Durante essa hora e meia, o tal Big Bang, e todos os seus amigos, foram devidamente apresentados como uma certeza incontestável, como se de uma verdade absoluta se tratassem. Ainda assim… havia um pequeníssimo pormenor, que me confundia, no meio de tanto conhecimento – a palavra “TEORIA”.

Devo dizer que fiquei espantado pela forma como esta teoria nos foi lecionada. Não compreendia como era possível estarem-nos a dar como garantido algo que ninguém tem 100% certeza, e ninguém se questionar em relação a isso. É que nem sequer nos disseram “baseado no conhecimento actual, esta é a explicação mais plausível”.

Então, vejamos a minha teoria: se houver uma gaivota que acasale com um porco (algo que apesar de nunca ter acontecido, poderia ser tido como possibilidade; nunca se sabe que perturbações existem no reino animal), e se tiverem porquinhos com asas; e se os porquinhos voarem, genericamente, pode-se dizer que os porcos podem voar. Reparem, usei apenas frases simples, com proposições iniciais aparentemente não impossíveis, para chegar a uma conclusão absolutamente ridícula. É através deste disparate que conseguimos comprovar o primeiro problema de qualquer teoria, o role de “se’s” que é necessário para formular a sua explicação.

E é aqui que o método científico, como todas as religiões, nos respondem à letra, dizendo “é possível comprovar que não foi/é/será assim? Então é impossível verificar que não é verdade!”. A partir do momento em que realizamos uma observação lógica e tomamos certas premissas como verdadeiras, é impossível afirmar que não é verdade. Pois bem, pergunto-vos então se alguma vez viram uma gaivota a tentar acasalar com um porco? Não, pois não? Então até lá, não me digam que não podem existir porcos voadores.

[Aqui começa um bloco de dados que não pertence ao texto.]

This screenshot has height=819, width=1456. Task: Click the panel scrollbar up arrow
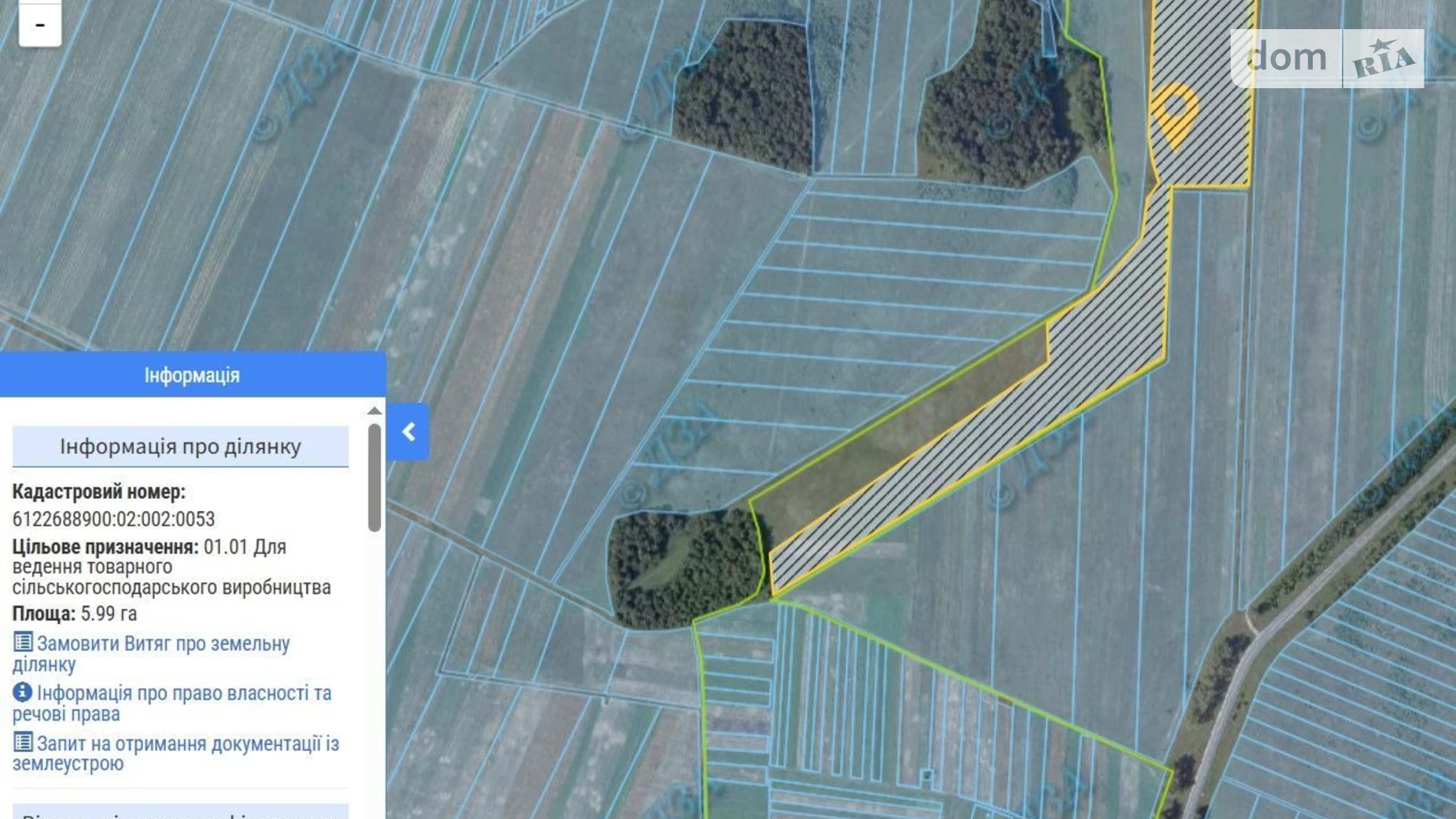click(x=375, y=411)
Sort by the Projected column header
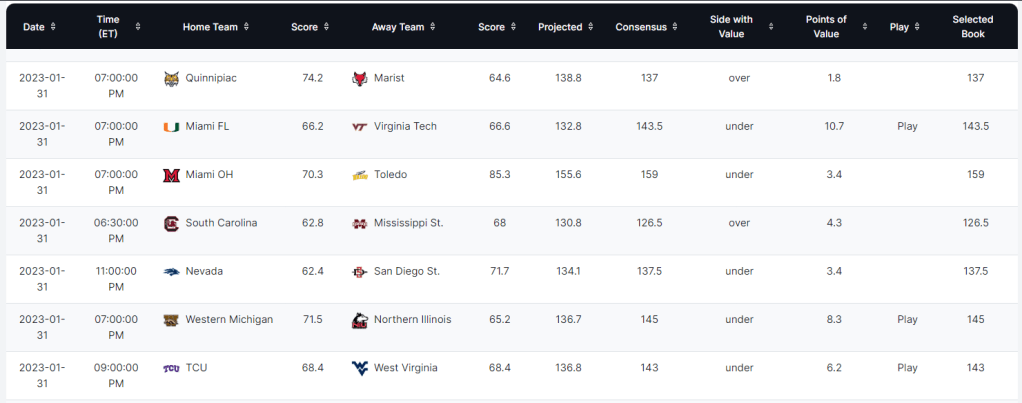 point(566,27)
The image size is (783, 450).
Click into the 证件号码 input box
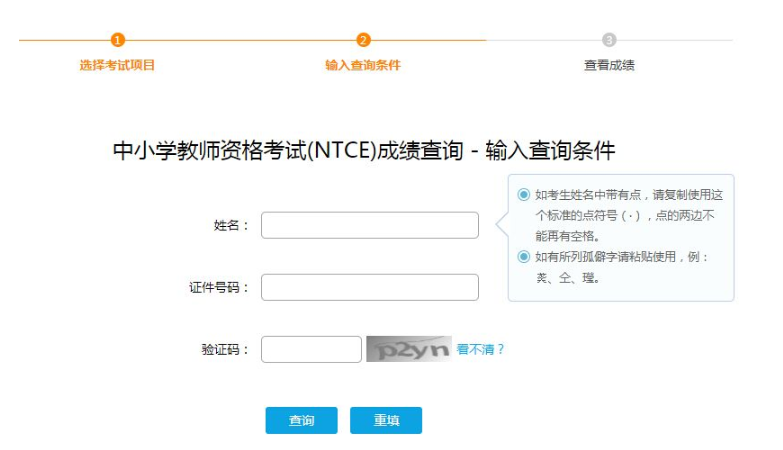click(x=369, y=288)
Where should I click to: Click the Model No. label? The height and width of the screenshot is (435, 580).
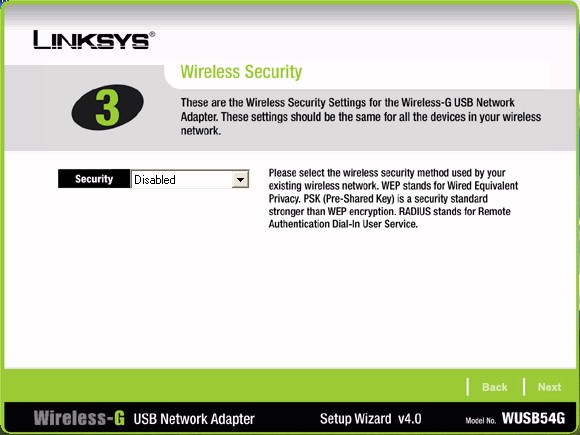(480, 421)
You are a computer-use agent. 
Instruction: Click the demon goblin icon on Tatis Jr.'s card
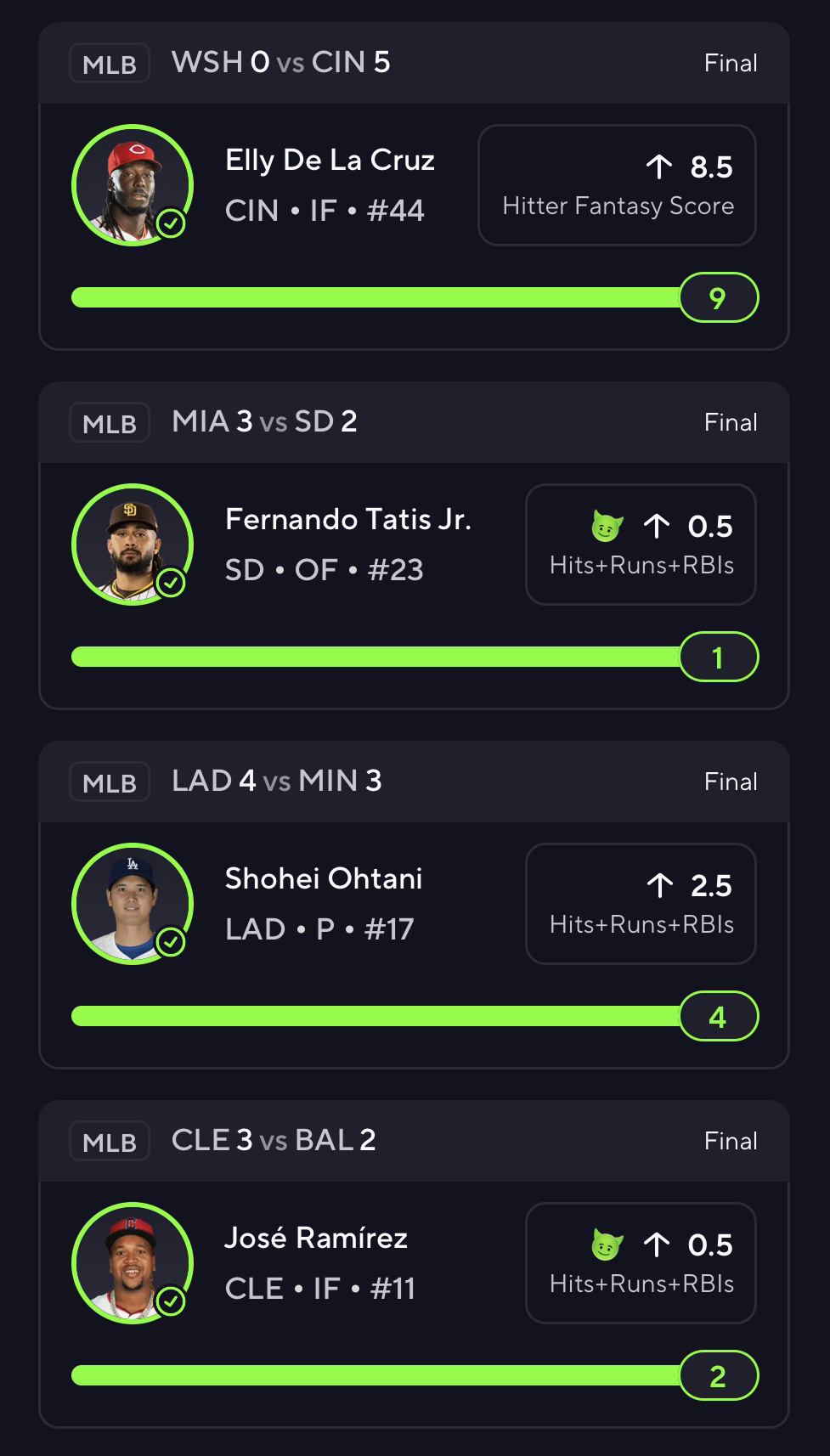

Chegámos ao ponto que escapa a tudo e a todos quando afirmamos o que nos ensinaram, sem pensar previamente: a diferença entre uma verdade e uma “não mentira”. Pois uma verdade é algo que conseguimos comprovar de alguma maneira, sabendo sempre que a probabilidade de cada passo que é dado para a atingir é de 100% – um iceberg inteiro. Enquanto uma “não mentira”, é a simples ausência de verdades que comprovem que algo é falso – uma ponta do iceberg. Existe, está lá, mas não podemos dizer que estamos a ver tudo.

A história de Galileu Galilei serve como exemplo. Se o sol de manhã se encontrava num sítio, e à tarde noutro, a terra ser o centro do universo até faria sentido. Nada nesta lógica estava errado. Excepto, que ignoravam o quadro completo. Lá está, só viam a ponta do iceberg. Por isso, ao aparecer alguém com uma nova teoria que, subitamente, diz “e se a terra rodar à volta do sol?”, foi obviamente apelidado de maluco por tudo e por todos. Agora, sabemos que o maluco é que tinha razão, sabemos que ele sim, viu o plano completo.

Não tenciono desrespeitar a crença de ninguém, pois é verdade que todo o ser humano necessita de dogmas para desmistificar e compreender o desconhecido, sendo chamar-lhe ovo cósmico, homem barbudo ou mulher com oito braços.

Vamos pôr da seguinte forma, na manhã de Natal as prendas apareciam lá postas, e todos afirmavam ter sido pelo Pai Natal. Conjunto de frases verdadeiras, simples que levam a uma premissa lógica capaz de ser verdade. Uma ponta do iceberg. Mas todos nós também começámos a levantar questões sobre este mítico ser: como é que está em todas as casas ao mesmo tempo? Como acerta nos presentes de uns, e falha redondamente no dos outros? Como é que as renas vencem a gravidade? E como é que entra nos prédios sem janelas? Iceberg completo.

Por isso, não percam essa curiosidade interior. Questionem-se. E questionem o pastor. Afinal, querem ser mais uma ovelha no rebanho, ou a ovelha negra que faz o mundo andar em frente?